Who: Ciska van Schagen (49)

What: Minicards Barcelona 🇪🇸

Part of the Minicards network since: 2003

Exploits also: Minicards desk maps in two versions: English and Chinese

1. What’s your biggest milestone or achievement?
“I started Minicards Barcelona in 2003.A great concept: simple, easy to use and visible. My plan was to run this business for five years. I expected Minicards to be overtaken by digital media by then. But despite the online competition Minicards remains a strong product. The cards are still a popular source of information for tourists. I expect it stays like this in the near future, especially for those who don’t want to have a mobile in their hands on vacation all the time. Now, sixteen years later I’m still running Minicards. That’s quite a milestone and I’m proud of it.”

2. Can you tell us about your biggest challenge right now?
We are visible in hotels and other locations, but online there are still many opportunities. The biggest challenge for me is: how are we going to create more online visibility and profile ourselves on social media? In this way we can attract new customers and offer the existing ones even more service.”

3. What’s big on your to do-list for this year?
“Approaching customers by phone or email is not always effective; people do not read their mail or are difficult to reach. Via social media, such as LinkedIn, I see new opportunities. That’s why I want to focus on social selling. It would be great to make contact with potential customers through social media, so we can build up valuable relationships and start a sales process.”

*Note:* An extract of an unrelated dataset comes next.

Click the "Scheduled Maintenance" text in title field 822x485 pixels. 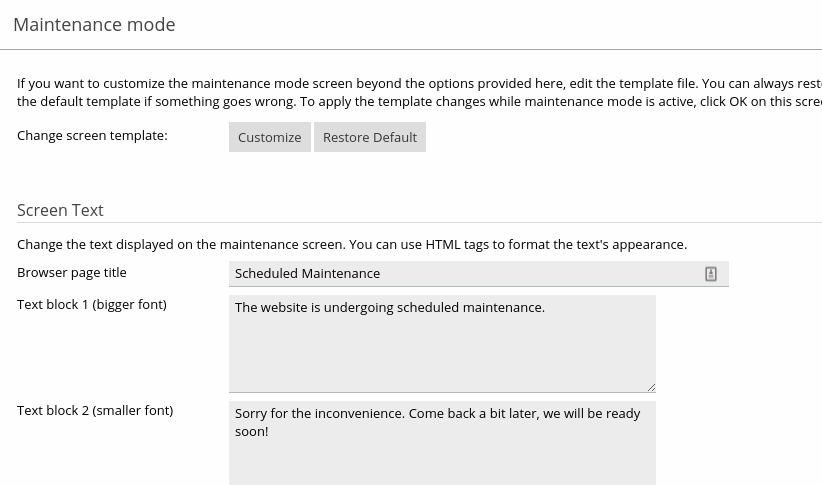coord(307,274)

4. What’s the most remarkable thing that ever happened at your business?
“Once, a Russian company wanted to advertise on Minicards. The contact person suggested to meet in the lobby of a hotel. I saw a man sitting at the bar with a suitcase beside him. I started to talk about Minicards, but he looked at me and said: «Don’t say anything. We’re just going to do business and here’s the money.» He pushed the suitcase towards me. It felt like I was in a mafia movie and didn’t accept the money. Confused I left. This was a Russian way of doing business, but I had no idea. In the end we worked together, by the way. Finally, I accepted the money, but not after he signed a contract of course.”

5. What’s the most valuable lesson you’ve learned since starting your business?
“Always invest in personal contact with your customers. Start a conversation, and don’t be afraid to ask about personal stuff too. Building on a good relationship, so that customers know you and trust you, is worth its weight in gold.”